1. “LE VER VERT VA VERS LE VERRE VERT” // FRENCH

This sentence works less well in print than Buffalo buffalo, of course, but it’s all but impenetrable when read aloud. In French, le ver vert va vers le verre vert means “the green worm goes towards the green glass,” but the words ver (worm), vert (green), vers (towards), and verre (glass) are all homophones pronounced “vair,” with a vowel similar to the E in “bet” or “pet.” In fact, work the French heraldic word for squirrel fur, vair, in there somewhere and you’d have five completely different interpretations of the same sound to deal with.

2. “CUM EO EO EO EO QUOD EUM AMO” // LATIN

Eo can be interpreted as a verb (“I go”), an adverb ("there," "for that reason"), and an ablative pronoun (“with him” or “by him”) in Latin, each with an array of different shades of meaning. Put four of them in a row in the context cum eo eo eo eo quod eum amo, and you’ll have a sentence meaning “I am going there with him because I love him.”

3. “MALO MALO MALO MALO” // LATIN

An even more confusing Latin sentence is malo malo malo malo. On its own, malo can be a verb (meaning “I prefer,” or “I would rather”); an ablative form of the Latin word for an apple tree, malus (meaning “in an apple tree”); and two entirely different forms (essentially meaning “a bad man,” and “in trouble” or “in adversity”) of the adjective malus, meaning evil or wicked. Although the lengths of the vowels differ slightly when read aloud, put all that together and malo malo malo malo could be interpreted as “I would rather be in an apple tree than a wicked man in adversity.” (Given that the noun malus can also be used to mean “the mast of a ship,” however, this sentence could just as easily be interpreted as, “I would rather be a wicked man in an apple tree than a ship’s mast.”)

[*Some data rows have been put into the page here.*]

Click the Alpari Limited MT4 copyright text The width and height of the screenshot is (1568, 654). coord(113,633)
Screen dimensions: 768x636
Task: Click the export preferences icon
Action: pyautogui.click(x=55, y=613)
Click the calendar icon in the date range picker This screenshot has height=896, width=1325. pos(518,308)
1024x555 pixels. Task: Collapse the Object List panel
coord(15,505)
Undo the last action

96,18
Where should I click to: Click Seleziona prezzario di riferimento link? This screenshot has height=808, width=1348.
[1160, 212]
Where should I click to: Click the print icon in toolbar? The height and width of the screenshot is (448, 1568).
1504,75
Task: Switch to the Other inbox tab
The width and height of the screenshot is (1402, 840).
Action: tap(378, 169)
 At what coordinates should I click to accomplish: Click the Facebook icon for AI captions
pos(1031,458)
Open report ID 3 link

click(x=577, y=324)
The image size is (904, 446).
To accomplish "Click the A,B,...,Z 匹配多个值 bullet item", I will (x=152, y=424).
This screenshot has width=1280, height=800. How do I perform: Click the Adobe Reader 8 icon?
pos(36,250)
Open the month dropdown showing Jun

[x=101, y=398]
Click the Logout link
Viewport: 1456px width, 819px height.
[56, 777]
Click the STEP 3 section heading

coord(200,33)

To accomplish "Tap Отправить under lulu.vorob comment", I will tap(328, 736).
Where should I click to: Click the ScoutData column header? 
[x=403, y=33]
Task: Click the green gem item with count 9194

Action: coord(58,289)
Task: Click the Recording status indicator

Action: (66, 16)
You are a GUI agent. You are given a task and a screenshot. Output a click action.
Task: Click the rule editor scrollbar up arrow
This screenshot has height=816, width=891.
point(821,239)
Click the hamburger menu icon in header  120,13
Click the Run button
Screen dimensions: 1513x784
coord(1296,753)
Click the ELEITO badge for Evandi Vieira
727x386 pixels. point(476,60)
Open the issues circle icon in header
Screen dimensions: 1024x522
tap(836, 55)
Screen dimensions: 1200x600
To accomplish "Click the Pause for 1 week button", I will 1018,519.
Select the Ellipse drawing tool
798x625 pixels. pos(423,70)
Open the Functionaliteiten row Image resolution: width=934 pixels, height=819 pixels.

4. “FAR, FÅR FÅR FÅR?” // DANISH

Far (pronounced “fah”) is the Danish word for father, while får (pronounced like “for”) can be used both as a noun meaning "sheep" and as a form of the Danish verb , meaning "to have." Far får får får? ultimately means “father, do sheep have sheep?”—to which the reply could come, får får ikke får, får får lam, meaning “sheep do not have sheep, sheep have lambs.”

5. “EEEE EE EE” // MANX

Manx is the Celtic-origin language of the Isle of Man, which has close ties to Irish. In Manx, ee is both a pronoun (“she” or “it”) and a verb (“to eat”), a future tense form of which is eeee (“will eat”). Eight letter Es in a row ultimately can be divided up to mean “she will eat it.”

6. “COMO COMO? COMO COMO COMO COMO!” // SPANISH

Como can be a preposition (“like,” “such as”), an adverb (“as,” “how”), a conjunction (“as”), and a verb (a form of comer, “to eat”) in Spanish, which makes it possible to string together dialogues like this: Como como? Como como como como! Which means “How do I eat? I eat like I eat!”

7. “Á Á A Á Á Á Á.” // ICELANDIC

Á is the Icelandic word for river; a form of the Icelandic word for ewe, ær; a preposition essentially meaning “on” or “in;” and a derivative of the Icelandic verb eiga, meaning “to have,” or “to possess.” Should a person named River be standing beside a river and simultaneously own a sheep standing in or at the same river, then that situation could theoretically be described using the sentence Á á á á á á á in Icelandic.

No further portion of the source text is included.